- **Assigned task**: Examine the data line by line and report how many lines include the word "agent", with no additional output.

********************

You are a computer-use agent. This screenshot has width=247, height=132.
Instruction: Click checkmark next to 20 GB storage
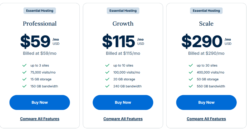pyautogui.click(x=107, y=79)
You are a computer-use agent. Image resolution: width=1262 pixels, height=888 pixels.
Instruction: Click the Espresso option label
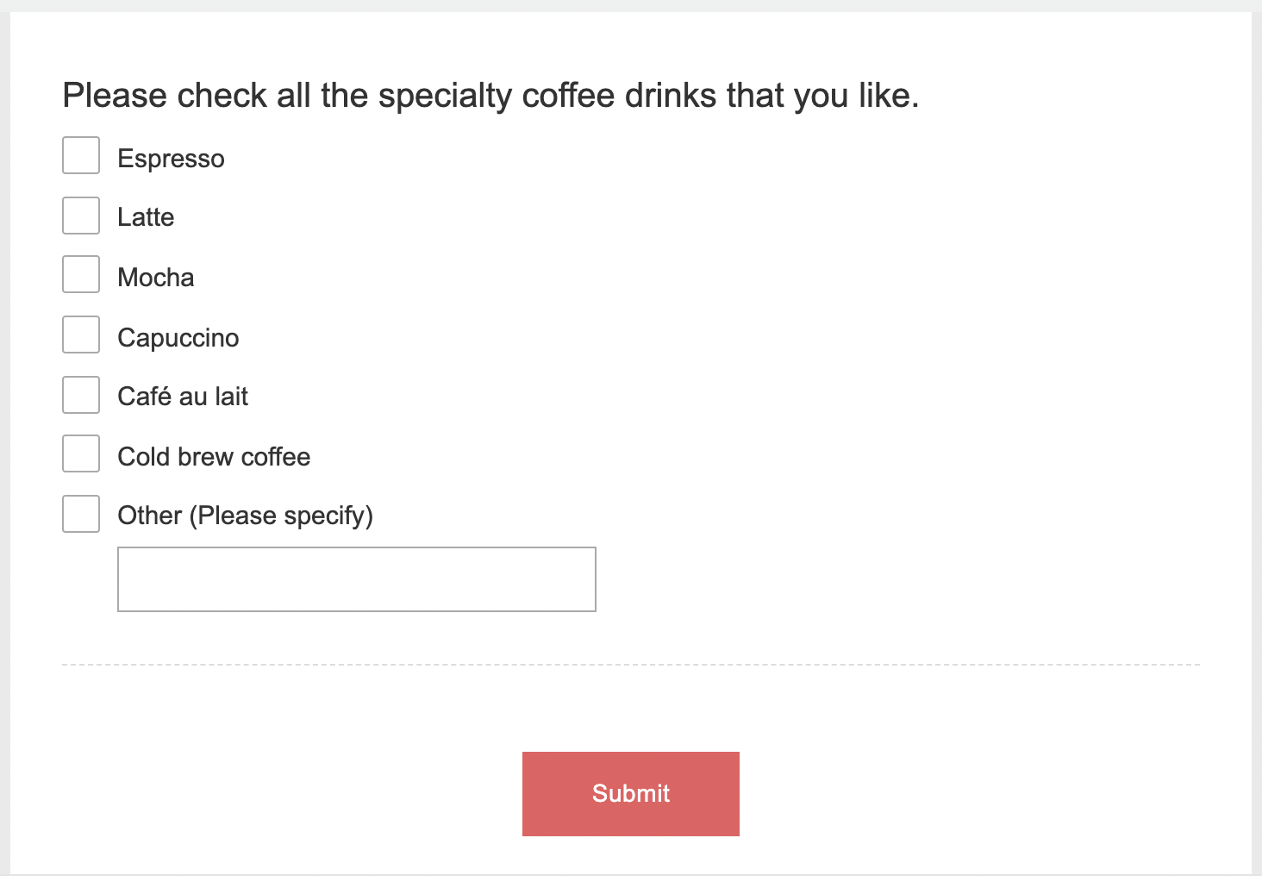tap(171, 159)
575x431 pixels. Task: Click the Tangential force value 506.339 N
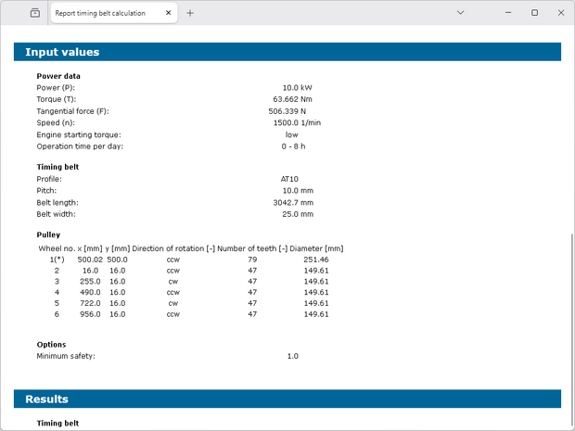tap(287, 110)
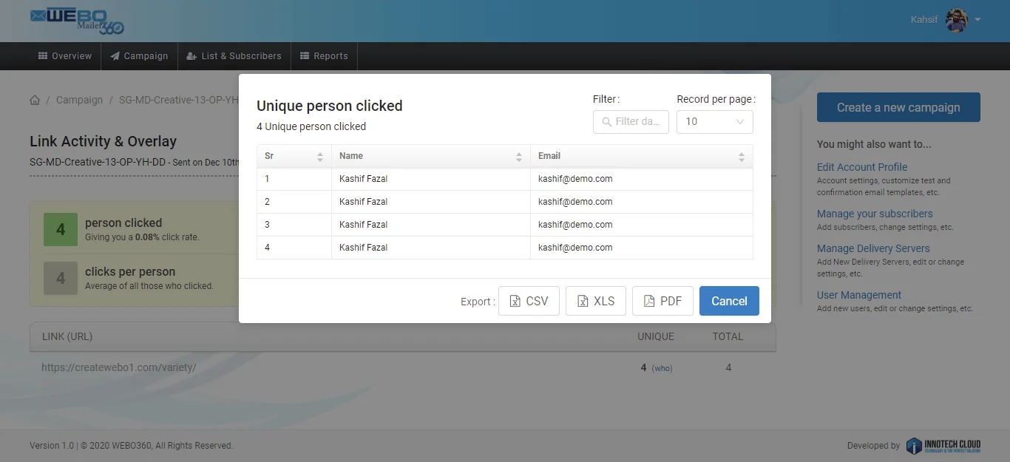1010x462 pixels.
Task: Export the list as XLS
Action: 596,301
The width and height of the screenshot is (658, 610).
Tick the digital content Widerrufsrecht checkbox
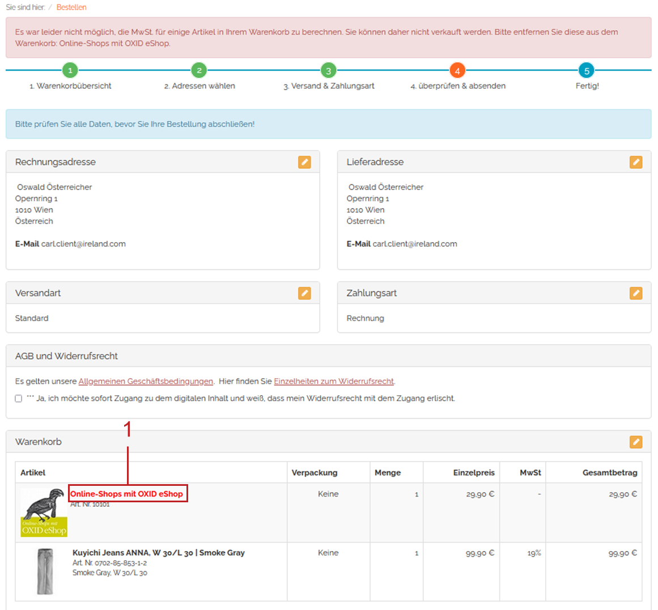[x=19, y=399]
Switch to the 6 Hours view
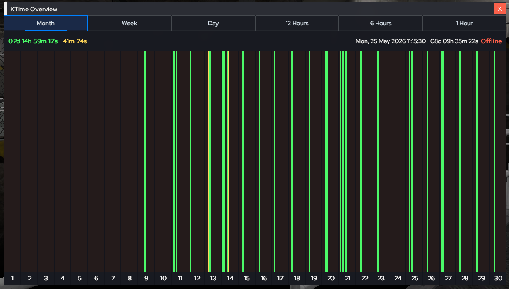 click(x=381, y=23)
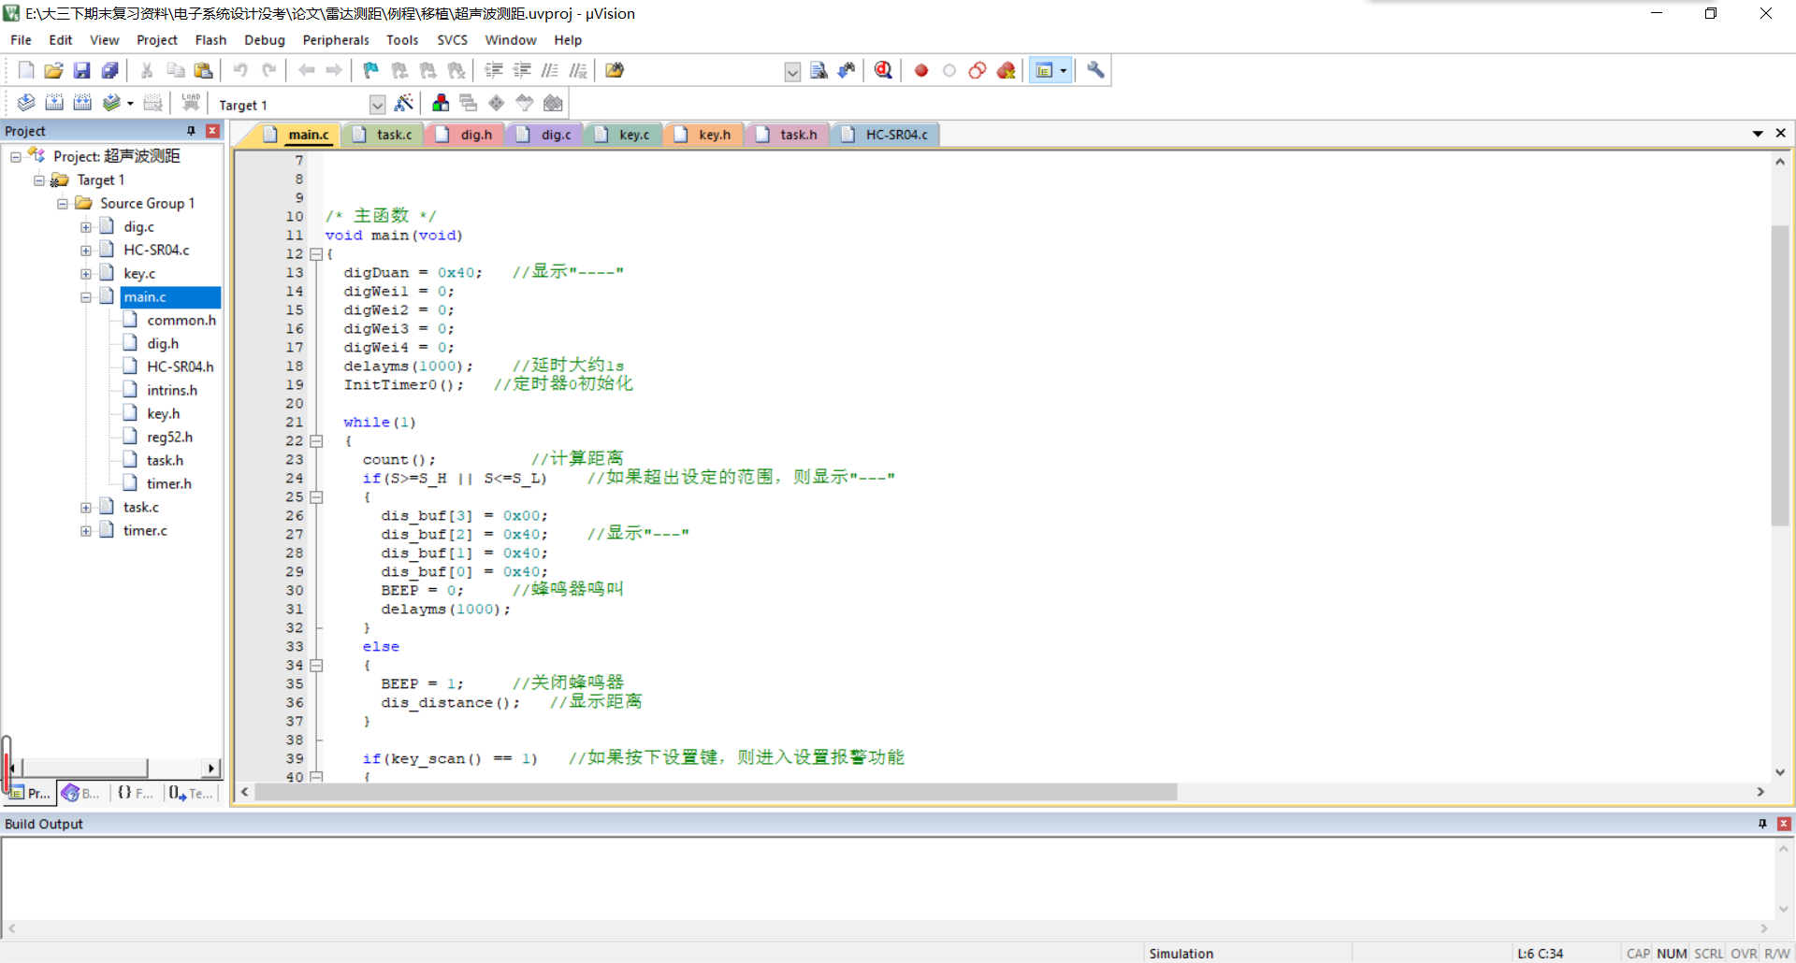Switch to the HC-SR04.c tab
1796x963 pixels.
point(895,135)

********************

- **Answer box**: 2